Reactions: Like 1 | Agree 3


----------



## Silver (23/1/16)

Trizeh said:


> Motivation and reasoning for your choices will be greatly appreciated



Hi @Trizeh

What kind of vape do you want? Something intense or something more mellow?

Also, do you want to be able to rebuild your own coils with the starter kit at some point in the future or just use commercial coils and then later get a rebuildable and keep the starter as backup?

I do think that the best starter kit depends on how far you want to take it down the line...


----------



## Darryn Du Plessis (24/1/16)

My vote doesn't count. I'd recommend buying your mod and tank seperate based on your wants.
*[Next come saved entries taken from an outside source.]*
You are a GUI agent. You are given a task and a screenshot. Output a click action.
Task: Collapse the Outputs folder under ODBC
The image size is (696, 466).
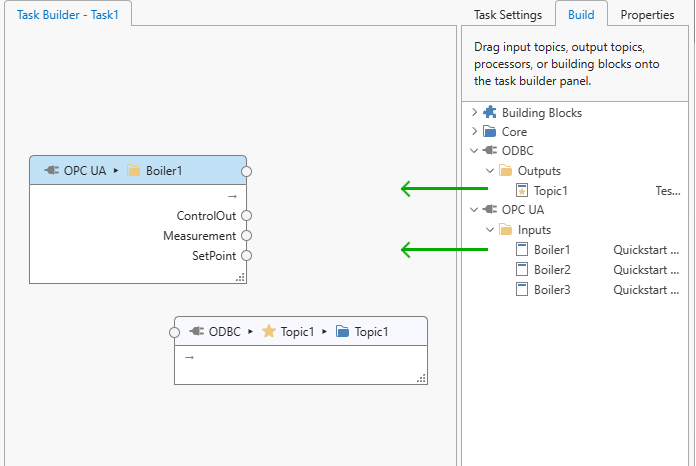pyautogui.click(x=490, y=171)

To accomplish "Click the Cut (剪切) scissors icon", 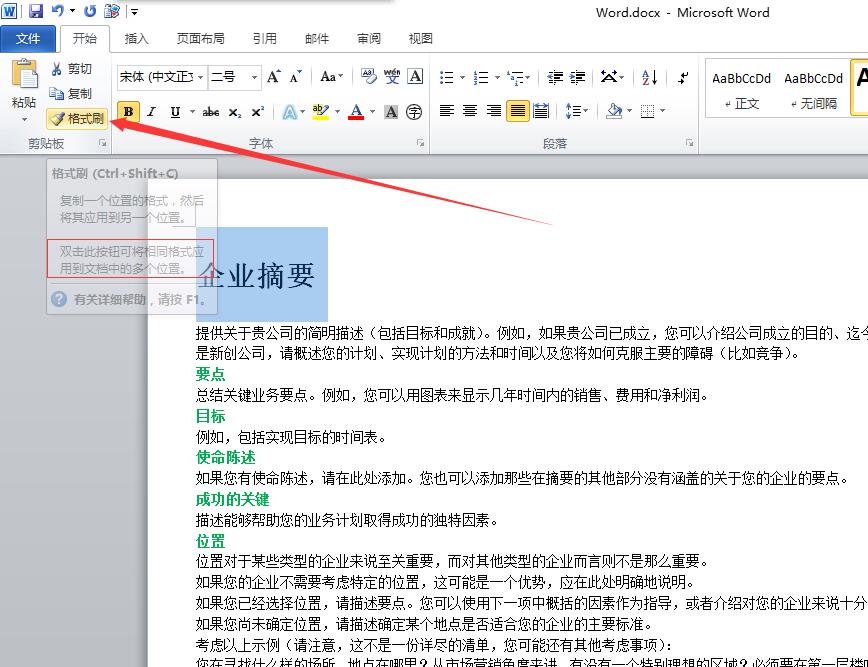I will coord(57,69).
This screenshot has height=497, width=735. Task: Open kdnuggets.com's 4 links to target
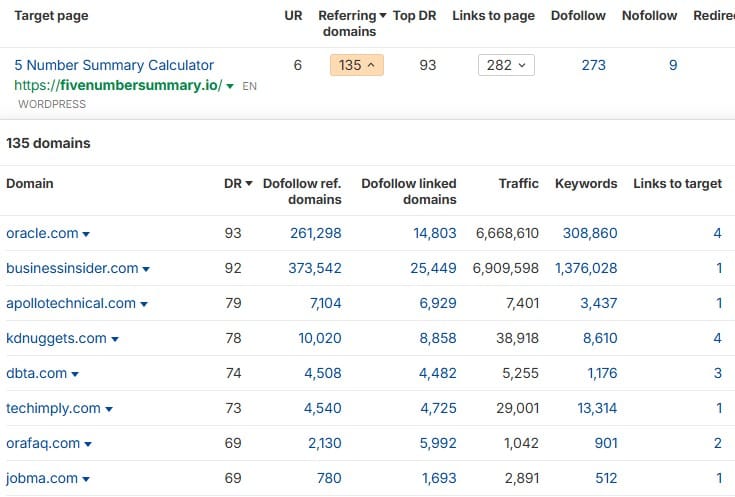(717, 338)
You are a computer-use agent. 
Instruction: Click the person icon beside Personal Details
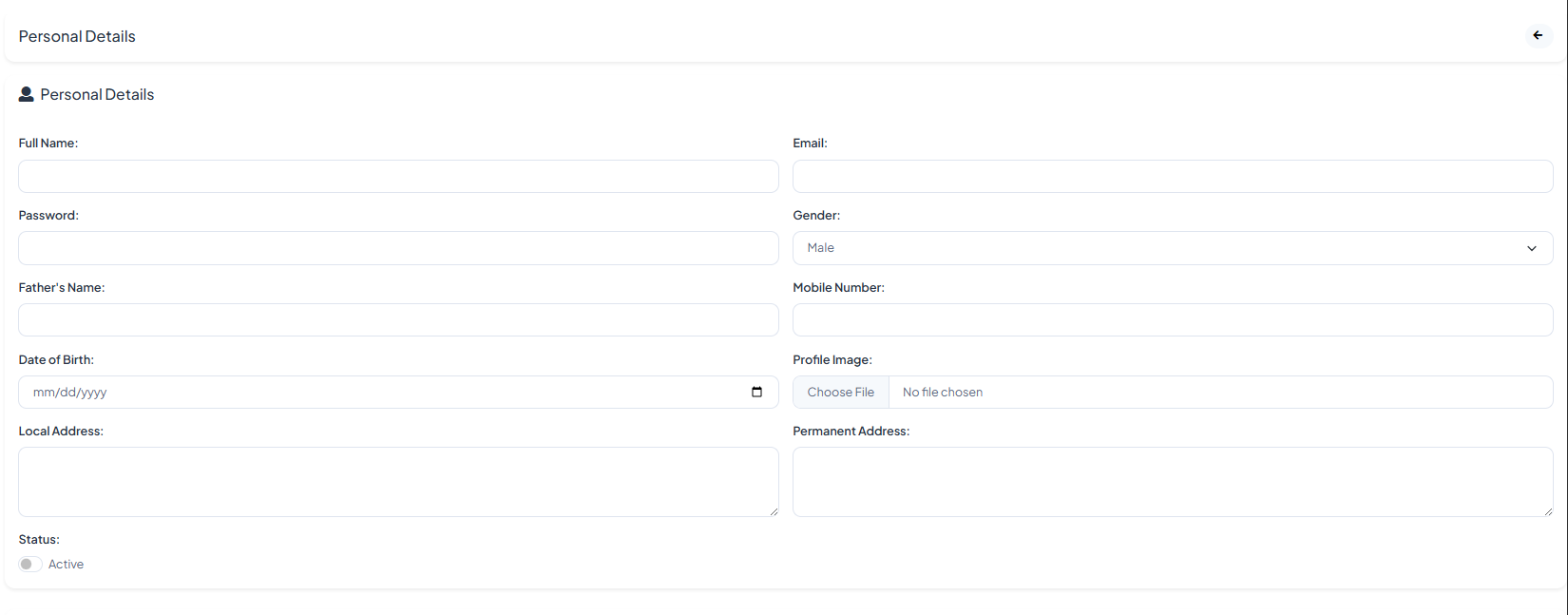(26, 93)
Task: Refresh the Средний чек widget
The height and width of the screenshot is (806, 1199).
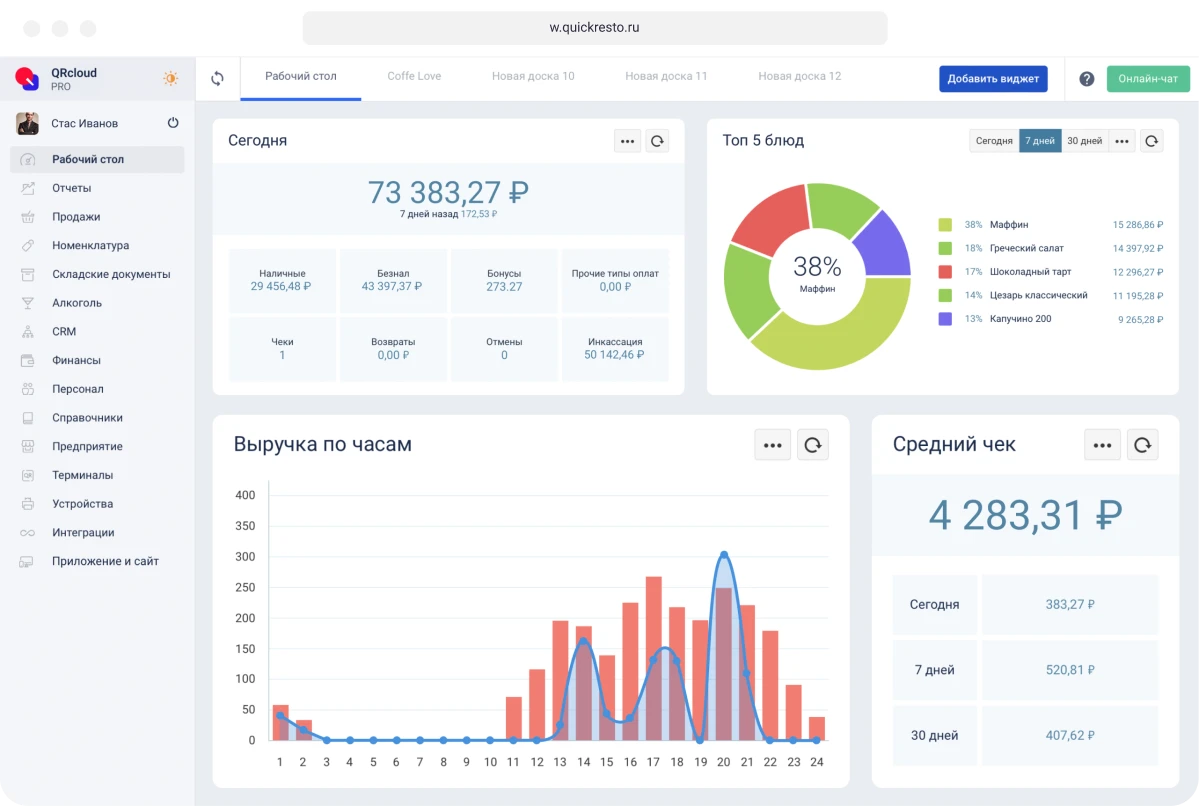Action: [x=1142, y=445]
IF you get a tank that requires you to get coils replaced at a vendor then you should maybe also look at a mod where you can vary voltage /wattage as well as see your coils resistance, so you know when you need to replace a coil to as you use it. (Resistance rises through use of stock coils) Ie mods with a screen for this info 

Get a tank that can have around 3-4,ml juice and that's easily fillable 
6ml is the max available commercially to us so far.

You can also with a mod that let's you vary wattage etc. You can customize it and start somewhere low and see as you rise through increasing wwatts and volts. It beats mods that are only on one setting permanently and flatten a battery at one rate forever.

Sub ohm it if you already know you like vapes. 100% no hesitation

Reactions: Like 1


----------